The first story is truly an example of a bad policeman doing his job very, very poorly. I won’t get into the debate whether he should be fired……..hell yes……but should Robert Powell, Dallas police officer have  restrained someone, in this case, Ryan Moats and his wife,  in the parking lot of a hospital to insist they show him proof of insurance on a vehicle Powell knew belonged to Moats while they are trying to see a dying relative?  This is what Powell’s boss had to say

His (Powell)  behavior in my opinion, did not exhibit the common sense, discretion, the compassion that we expect our officers to exhibit.” Kunkle also praised Moats and his family, saying that “They exercised extraordinary patience, restraint, dealing with the behavior of our officer. At no time did Mr. Moats identify himself as an NFL football player or expect any kind of special consideration. He handled himself very, very well.
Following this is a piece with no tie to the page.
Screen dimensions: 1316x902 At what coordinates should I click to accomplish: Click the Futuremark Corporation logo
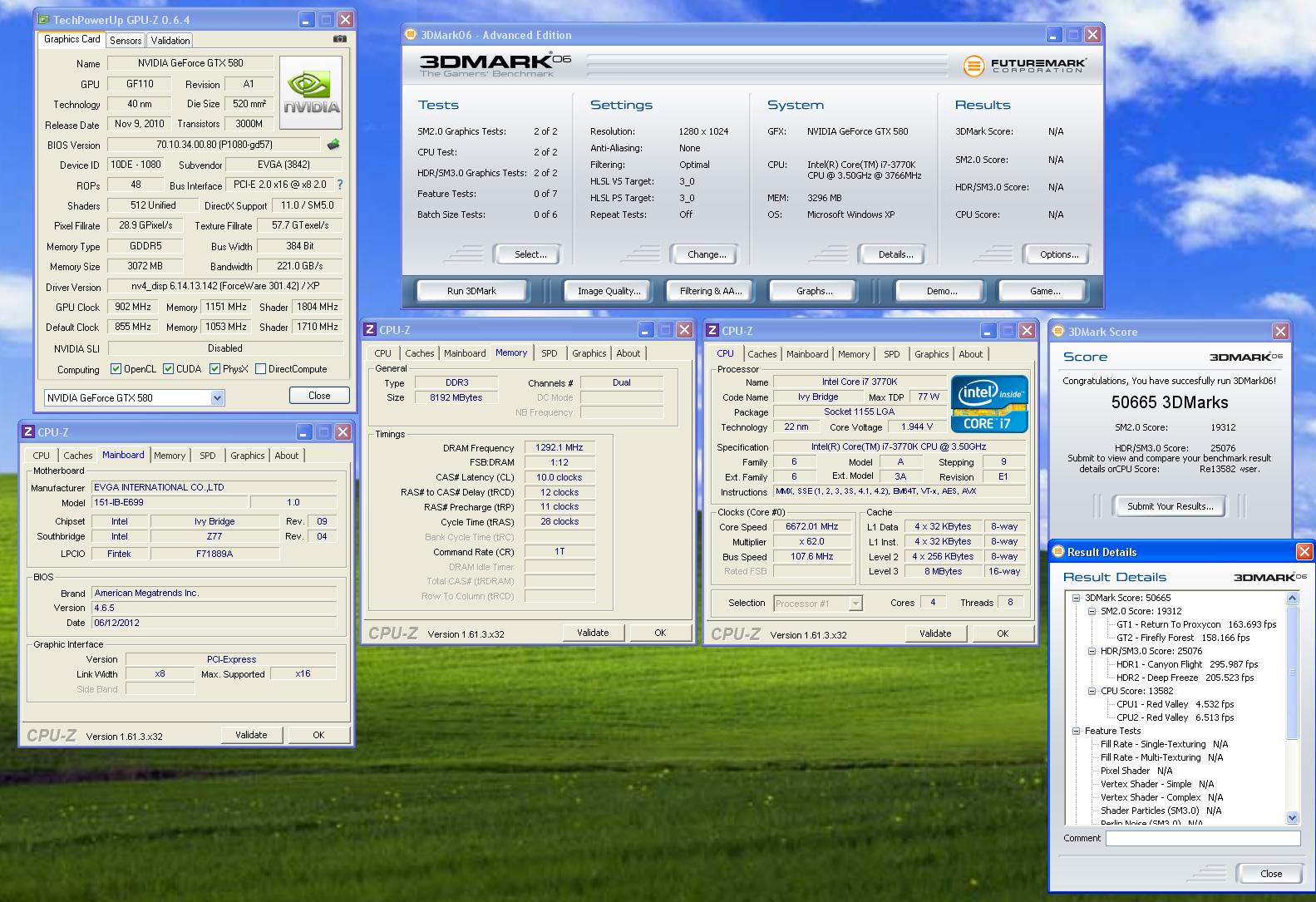1025,66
This is bad policing at its worse.  If Powell wants to be in law enforcement, perhaps he should be a prison guard, where he can get away with bullying  hardened convicts. This other example however is not bad policing as much as bad and dangerous citizenship.  There was a “shoot-out” in Miami between a robber and an armed citizen who was carrying his firearm concealed and legally.  The good news is that the law abiding citizen was legally carrying his firearm.  The bad news is he discharged it in what I consider an irresponsible manner, killing an armed robber and in the process  being severely wounded himself.  John Landers, the legally armed citizen allegedly confronted the armed robber in the Miami Burger King and told him to drop his weapon.  Respectfully, that is NOT Mr. Landers’ job.  His responsibility in carrying his weapon is to defend himself with it and others who may be in imminent danger or serious bodily harm.  It would have been more prudent for Mr. Landers to take cover while concealing himself, assess the situation with his weapon drawn and fire on the robber only if the villain fired at anyone in the store.  An armed citizen engaging in a gun fight inside a busy restaurant with an armed robber who hasn’t yet shot anyone is dangerous, and issues of liability become REAL should innocent bystanders get hit.  As it is, Mr. Landers was hurt and the robber killed.  I have no problem with that outcome; although I would have preferred Mr. Landers not be injured, chest wounds are pretty serious.  Let’s wish him a complete recovery of his wounds and more importantly recovery of common sense for the judicious exercise of his right to keep and bear arms.